Dalam Ensiklopedia Seni Budaya Islam di Nusantara, pola silat yang paling banyak diambil untuk gerakan tari blenggo adalah membungkuk. Hampir tidak ada gerakan mengangkat kaki. Hal ini merupakan cerminan dari pola gerak silat koplek, yakni nama gerak silat pada padepokan Akal dan Takwa dari sanggar silat Akal dan Takwa Ciganjur (1965).

Berbeda dengan tarian tradisional Betawi lainnya, tari blenggo tak memiliki pola gerak, seperti pola lantai, gerakan pertama, gerakan inti, atau gerakan penutup. Tari blenggo memiliki pola gerakan salam yang bermakna keselamatan, kedamaian, ketentraman, dan keamanan.

Pola gerak merendah dan merunduk pada tari blenggo memiliki filosofi berupa pengingat agar tidak sombong. Manusia masih memiliki Tuhan, sehingga sebaiknya tidak menyombongkan diri.

Gerakan lain tarian ini adalah gerakan membungkuk dan merendah dengan gerakan kaki yang diangkat agak pendek. Kedua tangan digerakan secara bergantian.
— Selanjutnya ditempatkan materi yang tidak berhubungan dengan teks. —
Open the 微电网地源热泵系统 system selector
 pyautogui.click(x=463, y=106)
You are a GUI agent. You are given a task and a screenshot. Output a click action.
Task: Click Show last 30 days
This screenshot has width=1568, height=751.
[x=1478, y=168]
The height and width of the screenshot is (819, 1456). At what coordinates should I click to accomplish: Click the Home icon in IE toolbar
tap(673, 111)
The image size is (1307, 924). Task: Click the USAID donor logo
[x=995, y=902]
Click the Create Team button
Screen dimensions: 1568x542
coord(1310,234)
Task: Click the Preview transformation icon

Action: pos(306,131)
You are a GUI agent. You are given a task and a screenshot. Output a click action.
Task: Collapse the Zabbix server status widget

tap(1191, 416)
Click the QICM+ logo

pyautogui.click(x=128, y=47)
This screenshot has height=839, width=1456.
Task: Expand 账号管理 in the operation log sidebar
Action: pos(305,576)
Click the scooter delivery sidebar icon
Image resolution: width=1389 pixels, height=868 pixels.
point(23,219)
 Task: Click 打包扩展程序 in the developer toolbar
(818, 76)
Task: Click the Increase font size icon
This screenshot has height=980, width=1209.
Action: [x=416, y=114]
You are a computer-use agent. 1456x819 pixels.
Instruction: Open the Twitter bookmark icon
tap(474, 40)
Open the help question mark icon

Sikap membungkuk dan merendah tersebut merupakan simbol kesopanan.

Selanjutnya, ada gerakan berputar dalam lingkaran sempit ke arah kiri. Gerakan ini dibarengi dengan gerak tubuh, tangan, dan kaki yang sama. Gerakan tari yang memutar ke kiri dimaknai sebagai tawaf saat naik haji mengitari kakbah.

Ada juga gerakan salam penutup. Gerakan ini sama dengan gerakan pada salam pembuka.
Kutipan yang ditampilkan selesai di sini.